Short exercise> Return every line of the entries below unchanged, omitting the pictures.
[START]
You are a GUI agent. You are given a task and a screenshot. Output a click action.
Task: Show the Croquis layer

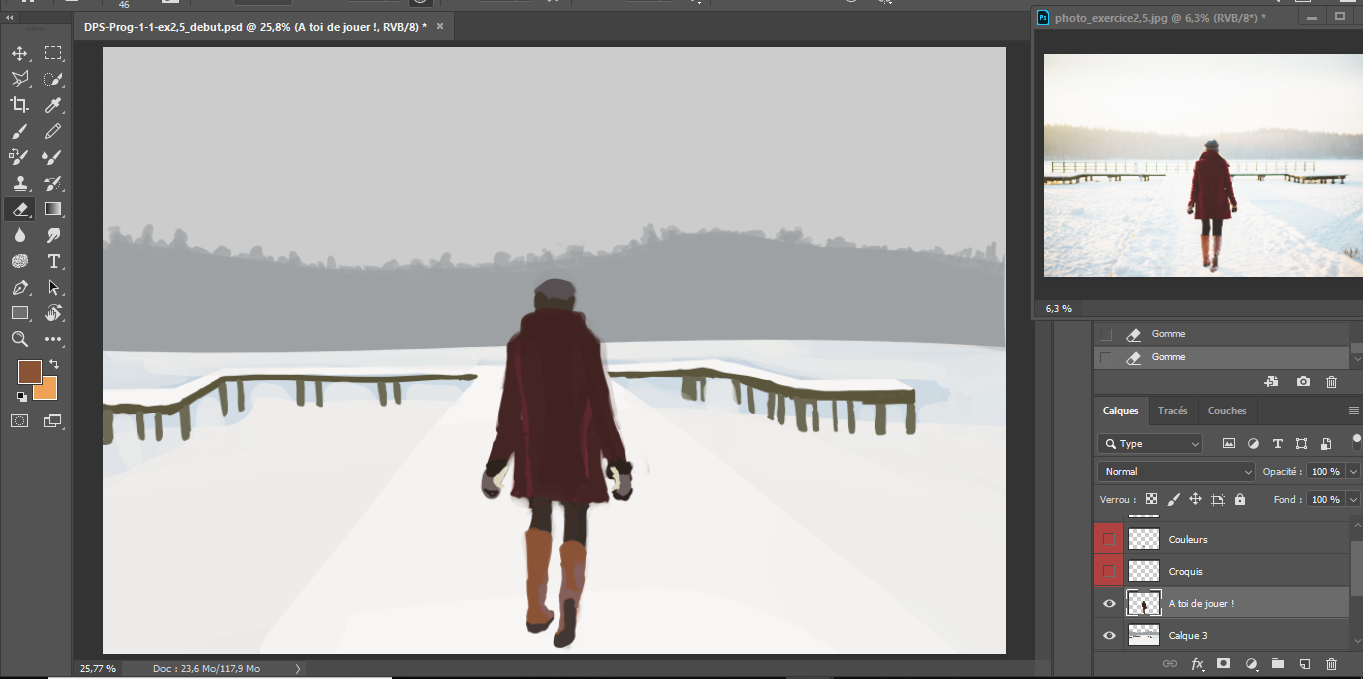pos(1108,571)
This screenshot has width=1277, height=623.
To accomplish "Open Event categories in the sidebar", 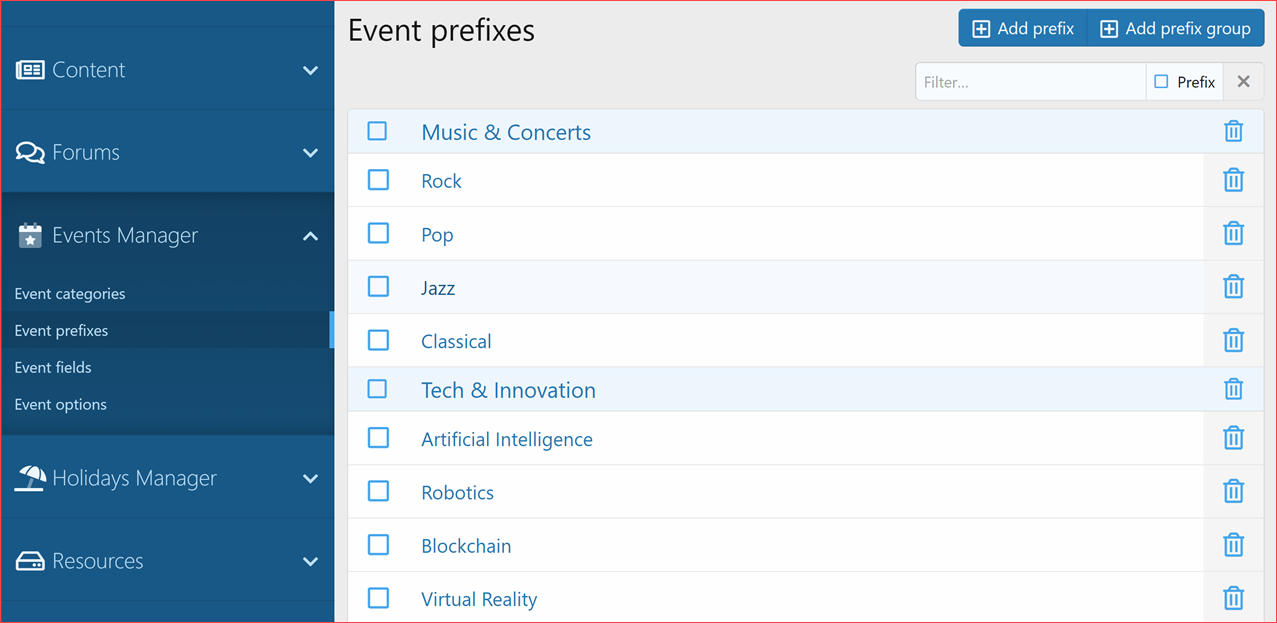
[END]
Task output>
You are a GUI agent. You are given a task and a screenshot. Output a click action.
Task: Show the Croquis layer

pos(1108,571)
This screenshot has width=1277, height=623.
To accomplish "Open Event categories in the sidebar", 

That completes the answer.